O concílio Vaticano II destacou a importância da
“simplicidade nobre” no uso das vestes eclesiais. Mesmo depois do Vaticano, o
Papa Paulo VI vendeu as tiaras e pediu que não fossem utilizadas roupas
incomuns, nem mantos extravagantes, coloridos e com muitas borlas.
4
– Vestes litúrgicas
hoje
Na fase medieval, o surgimento dos monastérios revela que
os hábitos dos monges e frades era simples e sem aparatos de capas ou de
medalhas. Hoje, em pleno século XXI, o que poderia significar esta onda
reacionária e fundamentalista no interior da Igreja católica que se exibe como
pavões em trajes vistosos? Teriam as roupas excêntricas e as pessoas de certa
esquisitice que as vestem a portabilidade de um mundo simbólico que remete
outras pessoas religiosas a entrar numa sintonia com Jesus Cristo, com a Igreja
e seus sacramentos?
Quando tão
pouca gente revela afinidade com trajes antigos ou bizarros, parece que nada
evidencia que roupas e vestuários litúrgicos sejam portadores de uma
interpelação para a transcendência de Deus e para o amor da síntese evangélica.
Este
vistoso retorno de alguns grupos religiosos na Igreja, parece indicar muito
mais uma distração da fé e do ministério do que, efetivamente, evidenciar
sinais e valores religiosos. E como tem gente que gosta de exibir grandes
cruzes, cíngulos, manípulos, luvas e sapatos especiais. O restauracionismo
destes grupos reacionários reflete uma uniformidade muito mais próxima de
ditaduras do que de anúncio da boa notícia do Evangelho.
A atenção
aguda às vestimentas e o aparato de ouro nos vasos sagrados mais se prestam a
um integrismo de retorno ao passado do que de alegre sinal de quem quer ser
porta-voz de um bom projeto de vida. Parecem indicar muito mais uma
autorreferencialidade do que indumentária que remete a um diálogo com Deus ou
ao inestimável tesouro histórico que se valeu das vestes litúrgicas como
ferramenta para o culto a Deus.
5
– Vestes sagradas e
influência da moda
Se a moda move a
mentalidade coletiva, estariam as vestes litúrgicas bebendo deste mesmo
manancial?
Certamente
tanto a moda social como a eclesiástica despertam certo misticismo de fascínio
e encantamento.

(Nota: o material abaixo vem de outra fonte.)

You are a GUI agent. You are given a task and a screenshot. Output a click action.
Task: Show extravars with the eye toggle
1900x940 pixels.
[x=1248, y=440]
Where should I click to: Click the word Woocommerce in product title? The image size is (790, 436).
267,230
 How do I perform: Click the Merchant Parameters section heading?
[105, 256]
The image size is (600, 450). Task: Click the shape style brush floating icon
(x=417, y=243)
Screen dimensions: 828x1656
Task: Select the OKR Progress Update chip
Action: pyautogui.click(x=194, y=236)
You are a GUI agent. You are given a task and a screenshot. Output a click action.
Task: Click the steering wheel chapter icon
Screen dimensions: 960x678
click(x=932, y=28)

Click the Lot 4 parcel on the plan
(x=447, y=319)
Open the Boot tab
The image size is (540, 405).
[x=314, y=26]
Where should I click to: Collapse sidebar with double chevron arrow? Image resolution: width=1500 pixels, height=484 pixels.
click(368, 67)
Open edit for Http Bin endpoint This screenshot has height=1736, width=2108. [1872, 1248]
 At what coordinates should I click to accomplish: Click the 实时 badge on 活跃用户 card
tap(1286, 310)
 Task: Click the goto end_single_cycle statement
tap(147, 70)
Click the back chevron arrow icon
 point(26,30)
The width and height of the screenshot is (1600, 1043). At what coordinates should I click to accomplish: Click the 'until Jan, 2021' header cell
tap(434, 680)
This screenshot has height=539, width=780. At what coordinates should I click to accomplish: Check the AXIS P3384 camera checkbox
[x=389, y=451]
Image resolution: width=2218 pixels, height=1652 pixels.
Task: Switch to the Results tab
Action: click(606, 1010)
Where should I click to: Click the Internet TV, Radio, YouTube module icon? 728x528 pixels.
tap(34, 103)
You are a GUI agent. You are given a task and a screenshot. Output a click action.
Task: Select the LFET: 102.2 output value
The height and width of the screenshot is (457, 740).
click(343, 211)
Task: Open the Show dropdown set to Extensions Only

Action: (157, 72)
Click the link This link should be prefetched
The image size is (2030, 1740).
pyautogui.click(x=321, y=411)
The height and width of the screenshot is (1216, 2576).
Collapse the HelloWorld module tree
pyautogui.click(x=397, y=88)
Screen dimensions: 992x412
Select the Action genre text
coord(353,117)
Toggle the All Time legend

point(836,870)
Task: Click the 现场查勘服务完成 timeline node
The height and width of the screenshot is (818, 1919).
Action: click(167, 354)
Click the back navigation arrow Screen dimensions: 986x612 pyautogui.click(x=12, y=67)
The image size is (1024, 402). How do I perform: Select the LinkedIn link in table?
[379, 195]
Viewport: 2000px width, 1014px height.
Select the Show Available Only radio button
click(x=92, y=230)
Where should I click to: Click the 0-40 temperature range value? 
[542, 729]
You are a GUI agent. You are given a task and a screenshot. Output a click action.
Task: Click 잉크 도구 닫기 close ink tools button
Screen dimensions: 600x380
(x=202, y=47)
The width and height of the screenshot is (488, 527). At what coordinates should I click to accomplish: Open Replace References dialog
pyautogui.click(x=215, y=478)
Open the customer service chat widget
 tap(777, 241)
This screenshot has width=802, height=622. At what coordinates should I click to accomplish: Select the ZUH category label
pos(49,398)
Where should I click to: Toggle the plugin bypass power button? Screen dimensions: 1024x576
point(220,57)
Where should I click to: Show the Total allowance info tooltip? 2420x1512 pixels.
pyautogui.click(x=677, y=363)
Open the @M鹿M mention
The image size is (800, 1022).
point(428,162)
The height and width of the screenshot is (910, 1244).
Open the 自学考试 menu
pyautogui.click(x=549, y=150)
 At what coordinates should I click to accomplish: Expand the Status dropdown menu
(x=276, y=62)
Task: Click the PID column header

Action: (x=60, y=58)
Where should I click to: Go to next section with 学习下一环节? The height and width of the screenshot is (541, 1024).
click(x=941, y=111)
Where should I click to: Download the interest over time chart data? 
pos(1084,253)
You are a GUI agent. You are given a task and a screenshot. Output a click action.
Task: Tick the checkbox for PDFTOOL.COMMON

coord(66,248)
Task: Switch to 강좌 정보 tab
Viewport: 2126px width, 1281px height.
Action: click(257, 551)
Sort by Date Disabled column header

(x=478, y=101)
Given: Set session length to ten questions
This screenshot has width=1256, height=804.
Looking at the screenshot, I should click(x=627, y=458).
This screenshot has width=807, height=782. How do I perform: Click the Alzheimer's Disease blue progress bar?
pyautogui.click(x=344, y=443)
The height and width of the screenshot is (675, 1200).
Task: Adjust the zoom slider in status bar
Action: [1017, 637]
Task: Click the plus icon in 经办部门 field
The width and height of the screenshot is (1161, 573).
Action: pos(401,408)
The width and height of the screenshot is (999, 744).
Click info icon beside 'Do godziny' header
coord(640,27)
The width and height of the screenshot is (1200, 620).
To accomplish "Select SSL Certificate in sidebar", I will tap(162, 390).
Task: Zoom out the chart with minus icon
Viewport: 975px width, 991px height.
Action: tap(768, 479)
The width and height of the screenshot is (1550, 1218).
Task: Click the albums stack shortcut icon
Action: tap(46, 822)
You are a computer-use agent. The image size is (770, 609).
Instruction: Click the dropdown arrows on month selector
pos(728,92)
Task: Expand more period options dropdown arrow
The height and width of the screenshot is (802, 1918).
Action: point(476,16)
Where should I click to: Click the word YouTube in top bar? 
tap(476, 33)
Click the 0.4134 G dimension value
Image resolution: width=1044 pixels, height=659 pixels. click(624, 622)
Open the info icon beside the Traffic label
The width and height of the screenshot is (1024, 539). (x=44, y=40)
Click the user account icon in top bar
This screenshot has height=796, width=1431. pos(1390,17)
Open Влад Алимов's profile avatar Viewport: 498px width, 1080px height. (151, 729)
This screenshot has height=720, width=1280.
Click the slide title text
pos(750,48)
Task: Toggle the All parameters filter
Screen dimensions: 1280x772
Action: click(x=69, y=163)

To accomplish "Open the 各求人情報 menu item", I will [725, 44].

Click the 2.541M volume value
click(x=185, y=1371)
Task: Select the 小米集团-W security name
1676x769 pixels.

A relação do ser humano com sua veste reflete signos que podem
apontar para a transcendência. A moda eclesiástica vive uma relação ambígua,
porque em parte, é influenciada pela moda social, - porquanto depende da
cultura - e ela também atinge um nicho de consumidores interessados em vestes
litúrgicas com alguma afinidade com os produtos da moda, mas, estaria o produto
da moda eclesiástica nos mesmos parâmetros da moda social que tem passos bem
delineados como pesquisa, consenso, lançamento, estimulação de consumo para um
rápido desgaste e apresentação de outro produto?
Em
2017 foi feita uma pesquisa de amostragem no universo de aproximadamente 25 mil
padres brasileiros. Foram consultados 60, entre 25 e 35 anos, e perguntados
sobre as características do produto da moda eclesiástica, bem como sobre os
fatores que os levavam a comprar. Nas respostas
evidenciou-se a tríade: conforto, qualidade e preço, portanto um indicativo do
que deve estar agregado ao objeto de consumo. Os entrevistados, também
salientaram que existe pouca diversidade nas ofertas. Por outro lado, todos
salientaram o conforto das vestes e sua comodidade térmica, dando a entender
que desejam tecidos mais adaptados para a sensação de conforto.
Por
estes dados, os entrevistados estariam dando indicação que relaciona as vestes,
não pela raiz tradicional de seu significado simbólico, mas, pelo conforto e
estética. Como o caráter efêmero da moda lhe indica duração curta, as vestes
ostensivas do vestuário litúrgico também entrariam no processo de consumo e
rápido descarte. Isto se evidencia no que muitos celebrantes ostentam: a cada
pouco, roupas novas, mais chamativas e mais brilhantes. Poder-se-ia, então,
deduzir que a moda vem se impondo sobre os costumes oriundos da tradição
católica. No entanto, o lado ambíguo desta manifestação é que parcela do clero
volta a uma ostentação de vestuário nada compatível com o processo da moda
atual. Ver padres no norte e centro-oeste do Brasil, vestindo roupas profanas e,
sobre elas, batinas, capas e mais uma porção de bricolagens e ainda lhes
acrescentar amitos, alvas, túnicas e capas para as celebrações, então resulta
evidente que se trata de outro fenômeno, pois esta moda eclesiástica não
absorve os costumes sociais deste tempo e tampouco se adapta a esta realidade.
A
esta extravagância acrescenta-se o preenchimento de uma celebração eucarística com
enormidade de protocolos, com cerimoniários determinando ordens e comandos para
todos e, a todo instante. O centro da celebração tende a ser o cerimoniário
vestido a caráter. Diante deste quadro é oportuna a observação da Solange
Carmo: ”aos presbíteros de boa vontade – e
de bom senso, é claro – recomendo: muito antes de cerimônias pomposas, cerimônias
que comuniquem o mistério celebrado; muito antes de roupas glamorosas,
simplicidade e fraternidade revestindo o celebrante; antes de um cerimoniário
que nos indica como fazer corretamente a vênia, uma comunidade reverente e
santa que sabe e vive o que se celebra.”
O
modismo exagerado aliado a traços de conservadorismo enrijecido levou o Cardeal
Joseph Ratzinger, depois de vinte anos da Sacrossantam Concilium, a afirmar que:
“De um lado, tem-se a Liturgia que
se degenerou em ‘show’ onde se quis mostrar uma religião mais atrativa com a
ajuda de tolices da moda e de incitantes princípios morais, com êxitos
momentâneos no grupo de criadores litúrgicos e uma atitude de reprovação tanto
mais pronunciada nos que buscam na Liturgia não tanto o ‘showmaster’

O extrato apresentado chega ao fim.